A few pages into the novel, one wonders if Koshy is guilty of the kind of writing many Indian writers writing in English are accused of – serving India’s filth and poverty to a mostly Western readership, on a platter (There are long graphic descriptions of muck and grime right at the beginning). But as one treads further, one realizes that the action is as much internal as it is external. We are looking at how heredity and a constantly changing environment impact the protagonist in the course of a year.
Right from the start Noor has been portrayed as a non-heroine, whose own thoughts and feelings find perspective first through Haseena and later through Ajith. And yet, like Erica Jong’s Isadora (Fear of Flying), Noor’s femininity and feminism find expression simultaneously and are often intertwined. Her choices are always her own. She is tentative, yet decisive; fearful yet proactive. She is the one who hounds Haseena until the ice between them is broken. In Haseena’s absence, she is the one who visits her siblings and sets the household straight. She follows Ajith around and realizes her feelings for him much before he begins to comprehend his own; she chooses to stay on with her father to cook and clean for him when her mother follows Talib to his new home; and it is Noor again who decides to visit her brother and her mother at his new house all by herself in the metro when the fancy takes her. Often daunted by her own desires, she nevertheless goes right ahead. In many ways, this book reminds one of one of Koshy’s earlier short stories, ‘The Large Girl’ with its brilliant portrayal of conflict within oneself and outside.
It is interesting that Koshy, at forty, hadn’t learnt to ride the bicycle. According to her, ‘To move my body at a speed that was not given to it seemed to me to be the freedom to be more than my body.’ The book apparently also owes to P Sainath’s essay ‘on women and bicycles in Everyone Loves a Good Drought’ and ‘Kaveri Gill’s Of Poverty and Plastic’. But most important were the picture book reading sessions Koshy conducted for some teenagers in ‘a weekly after-school club’, from where the idea of the novel actually emerged.
In spite of Mohammad Saidullah’s dying occupation and his humiliation by corrupt officials, he knows that he is not the lowest of the low.

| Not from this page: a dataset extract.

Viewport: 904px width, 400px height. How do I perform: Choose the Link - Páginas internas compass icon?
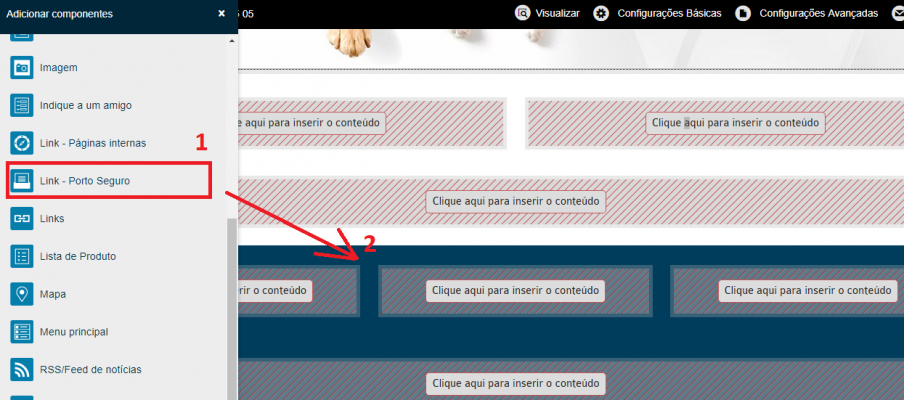click(x=22, y=143)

There are people in society worse off than him. Similarly, Ajith knows that his academic scores alone are not enough to pluck him out of his background. Both Noor and Ajith understand why the authorities turn a blind eye to students cheating during exams and why they cannot complain against it even though, in principle, they know it is wrong. Poverty, class and caste divide, gender stereotypes and overturning traditional roles, child labour, politics, corruption, urbanization and modernization, technological advancements and their implications, green initiatives (at government school level) are some of the major themes, apart from the more human and abstract ones such as differences between perception and reality, growing up and the turmoil of adolescence with all its love-hate relationships.
This book is not simply a commentary on social evils, but is also a deeply personal project. Koshy understands the people she is writing about, no matter how different they may be from her on the surface. Simple, sensitive, occasionally humorous, the style endears the characters to the reader.
Divya Dubey is the publisher of Earthen Lamp Journal and the Editor/Instructor at Authorz Coracle.